Look in the material below for the line with "Dezember 2022 (81, 1784)" and the line with "Juni 2024 (68, 1751)", then set down exactly those two lines and all lines between, nothing more.

──────── RECORD EXTRACTS

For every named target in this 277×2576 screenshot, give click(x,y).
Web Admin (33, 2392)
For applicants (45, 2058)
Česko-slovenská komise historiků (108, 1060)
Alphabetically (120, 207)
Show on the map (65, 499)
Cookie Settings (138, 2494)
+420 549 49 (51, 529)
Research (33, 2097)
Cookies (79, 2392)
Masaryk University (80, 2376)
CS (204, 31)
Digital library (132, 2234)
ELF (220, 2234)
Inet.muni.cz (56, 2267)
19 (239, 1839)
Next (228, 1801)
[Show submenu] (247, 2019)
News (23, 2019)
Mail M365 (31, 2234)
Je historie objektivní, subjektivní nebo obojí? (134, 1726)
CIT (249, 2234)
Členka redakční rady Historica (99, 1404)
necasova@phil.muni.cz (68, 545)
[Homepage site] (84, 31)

────────────────
──────── RECORD EXTRACTS

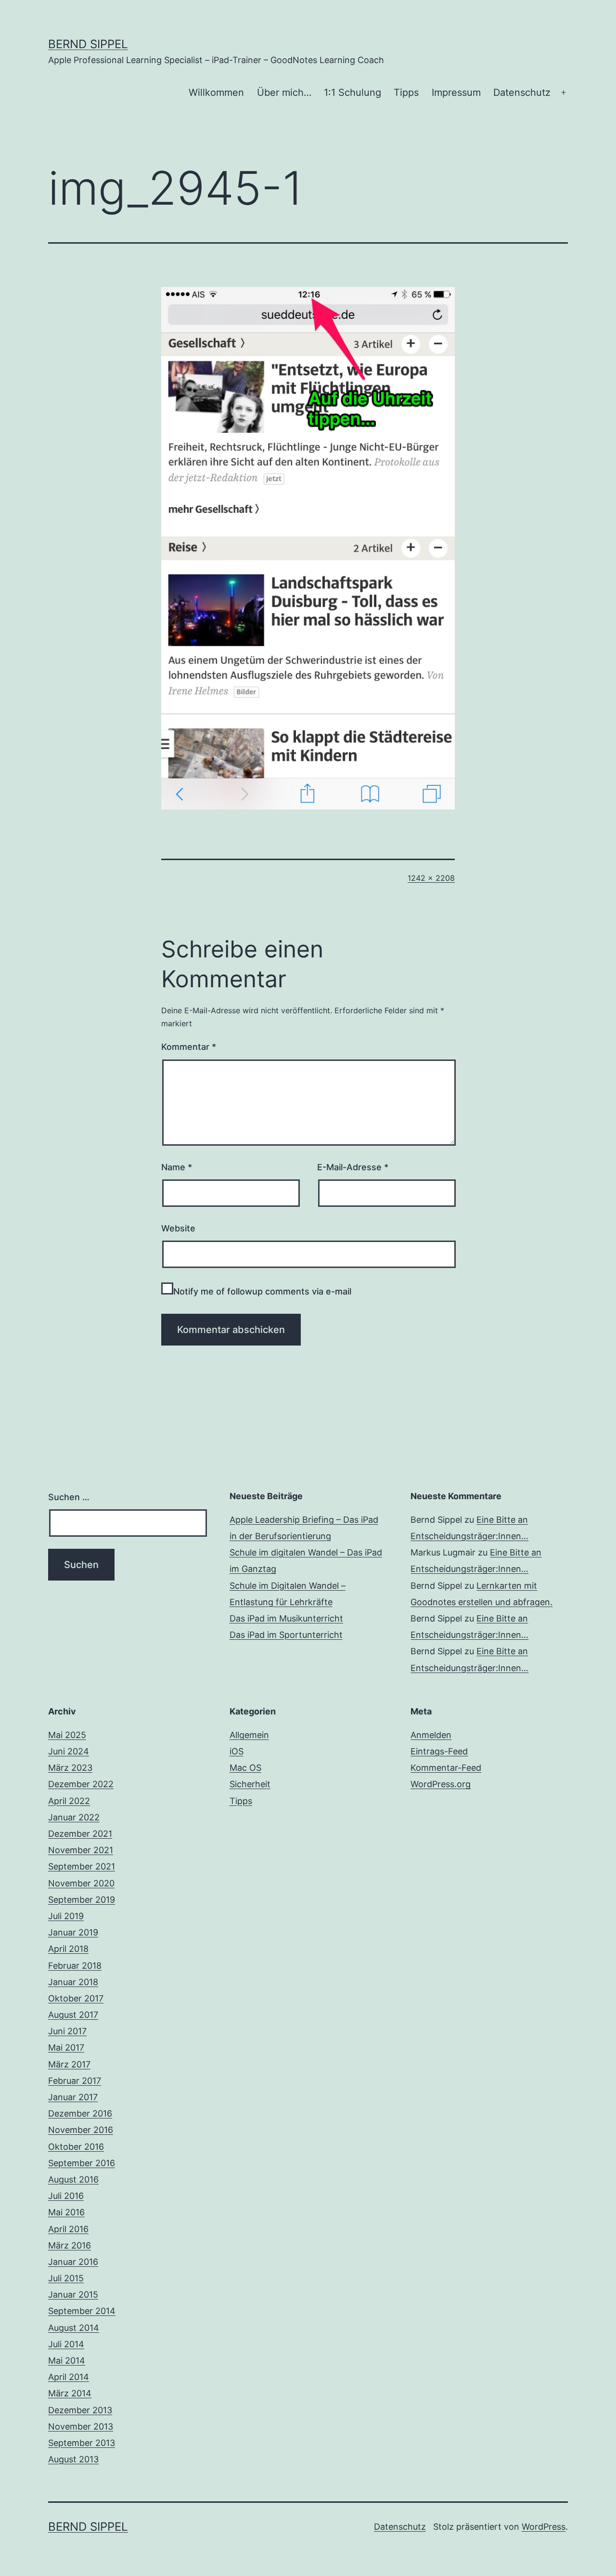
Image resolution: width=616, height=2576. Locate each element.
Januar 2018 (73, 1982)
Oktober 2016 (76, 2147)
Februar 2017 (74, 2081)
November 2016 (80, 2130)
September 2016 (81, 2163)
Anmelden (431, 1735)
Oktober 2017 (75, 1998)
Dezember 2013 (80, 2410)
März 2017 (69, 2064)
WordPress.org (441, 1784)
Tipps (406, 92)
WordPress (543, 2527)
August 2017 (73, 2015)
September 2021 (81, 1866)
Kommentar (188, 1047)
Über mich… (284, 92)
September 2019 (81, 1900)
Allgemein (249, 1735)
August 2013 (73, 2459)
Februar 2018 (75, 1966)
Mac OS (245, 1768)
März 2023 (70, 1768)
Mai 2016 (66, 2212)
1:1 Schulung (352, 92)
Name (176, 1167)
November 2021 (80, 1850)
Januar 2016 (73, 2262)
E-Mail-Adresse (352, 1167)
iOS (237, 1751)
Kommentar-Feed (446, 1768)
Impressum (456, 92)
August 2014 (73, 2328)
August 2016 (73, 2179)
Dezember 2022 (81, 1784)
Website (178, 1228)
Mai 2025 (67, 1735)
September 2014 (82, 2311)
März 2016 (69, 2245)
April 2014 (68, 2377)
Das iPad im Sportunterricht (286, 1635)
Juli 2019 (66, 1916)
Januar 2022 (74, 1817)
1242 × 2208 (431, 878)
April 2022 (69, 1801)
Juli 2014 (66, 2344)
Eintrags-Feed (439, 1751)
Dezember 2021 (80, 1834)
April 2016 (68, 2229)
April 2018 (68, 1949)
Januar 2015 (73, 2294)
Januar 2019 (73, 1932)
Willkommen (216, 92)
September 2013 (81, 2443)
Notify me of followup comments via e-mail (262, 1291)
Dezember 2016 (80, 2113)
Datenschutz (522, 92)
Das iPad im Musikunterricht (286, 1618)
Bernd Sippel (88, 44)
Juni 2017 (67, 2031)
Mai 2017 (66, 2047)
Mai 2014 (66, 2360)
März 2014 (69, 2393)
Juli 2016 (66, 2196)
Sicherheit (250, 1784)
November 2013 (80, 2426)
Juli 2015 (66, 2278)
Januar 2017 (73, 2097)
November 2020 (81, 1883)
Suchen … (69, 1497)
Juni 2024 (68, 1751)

────────────────

_YOUR SOLUTION_
Dezember 2022 (81, 1784)
Website (178, 1228)
Mai 2025 (67, 1735)
September 2014 (82, 2311)
März 2016 (69, 2245)
April 2014 (68, 2377)
Das iPad im Sportunterricht (286, 1635)
Juli 2019 (66, 1916)
Januar 2022 (74, 1817)
1242 × 2208 (431, 878)
April 2022 (69, 1801)
Juli 2014 (66, 2344)
Eintrags-Feed (439, 1751)
Dezember 2021 (80, 1834)
April 2016 (68, 2229)
April 2018 (68, 1949)
Januar 2015 (73, 2294)
Januar 2019 (73, 1932)
Willkommen (216, 92)
September 2013 (81, 2443)
Notify me of followup comments via e-mail (262, 1291)
Dezember 2016 (80, 2113)
Datenschutz (522, 92)
Das iPad im Musikunterricht (286, 1618)
Bernd Sippel (88, 44)
Juni 2017 (67, 2031)
Mai 2017 (66, 2047)
Mai 2014 (66, 2360)
März 2014 (69, 2393)
Juli 2016 (66, 2196)
Sicherheit (250, 1784)
November 2013 (80, 2426)
Juli 2015 (66, 2278)
Januar 2017 (73, 2097)
November 2020 (81, 1883)
Suchen … (69, 1497)
Juni 2024 (68, 1751)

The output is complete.